##### Text excerpt #####

Coffee – The broth of Satan. I drank enough coffee during my college years that it ripped a nice whole in my esophagus in the form of an ulcer. When I stopped drinking coffee and the ulcer closed up. Also, the caffeine in coffee is so strong that even the weakest coffee would spike my insulin enough for me to have a low blood sugar crash. While I love the taste of coffee, I had to give it up permanently and develop a love of tea instead.
Cheese – My belly swells up like a balloon making me look 4 months pregnant and then I release so much gas it’s a wonder Carlos still wants to marry me! I’ve had to cut down cheese quite a bit. Younger cheese like fresh mozzarella and cottage cheese don’t affect me as much as aged cheeses. The deadliest and most delicious cheese bomb is an Asiago Cheese Bagel with Cream Cheese and Broccoli and Cheese Soup. This was a regular meal I would have when I used to work at a Barnes & Noble with a Cafe. If I eat that now, I know I would be in a world of hurt.
Milk & Yogurt – Same as cheese, I’m very sensitive to anything with lactose. I just get too gassy, I bloat and I’m often in pain. I’ve switched from Milk to Almond Milk and my stomach has thanked me for it. I’m grateful to Green Valley Organics, a company that produces lactose free Yogurt, Cottage Cheese and Kefir. Because of them I can eat Yogurt again.

#####

- _Exercise 1_
Translate this sentence from the passage about foods into Spanish: "I've switched from Milk to Almond Milk and my stomach has thanked me for it."
- _Exercise 2_
Write the next part of the passage about foods, picking up after its last sentence.
The saved entries are separate material from the passage about foods.

##### Provided information #####

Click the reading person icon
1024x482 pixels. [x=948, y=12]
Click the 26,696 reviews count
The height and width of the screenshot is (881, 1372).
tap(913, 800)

#####

- _Answer 1_
Cambié la leche por leche de almendras y mi estómago me lo ha agradecido.

- _Answer 2_
Sweetened Condensed Milk – I recently discovered that my favorite indulgence gives me gas, bloat and migraines. A big wallop! While it's so delicious, a 24 hour migraine makes it not worth it at all. I think it's fine mixed into something else but eating it straight is a big no-no.
Muffins – I know this is strange right? Muffins seem so innocent but they are really evil. But they sit in my stomach like a brick and the density of carbohydrates from the flour and sugar gives me a headache.
Desserts with too much sugar – I can handle cookies, cakes, tarts, pastries, etc. but if the baker who made them added to much sugar, they’ve packed my bags and put me on a train to headache city.
Big Meals – If I dare to eat past the point of satiation, I will be plagued with stomach discomfort and nausea for hours.
Social Meals – This is very odd but if I talk a lot during a meal, I will most likely experience a couple hours of nausea afterwards. Something about talking, chewing, eating and swallowing doesn’t do my stomach any good. Possibly because my diaphragm is working overtime keeping the food down so it doesn't come up while I'm talking and laughing. But if I want to hang out with friends, it’s inevitable we’ll go out to eat. I try to eat slowly, talk less and try not to eat past the point of satiation so that I don’t get the nausea.
Red Meat & Chicken – This is new. Lately any type of red meat has been sitting in my stomach like lead and it takes my system hours upon hours to digest. I get very grossed out by chicken so I think I may have to go Pescatarian full-time starting soon.
Pizza and Sandwiches – Too much bread and sometimes too much cheese. Again, they sit in my stomach like lead and sometimes they make me want to go to sleep. Talk about a non-energizing meal! If I really want either of them, one slice of pizza or a half sandwich paired with a salad will be just enough not to tip the scale into stomach discomfort.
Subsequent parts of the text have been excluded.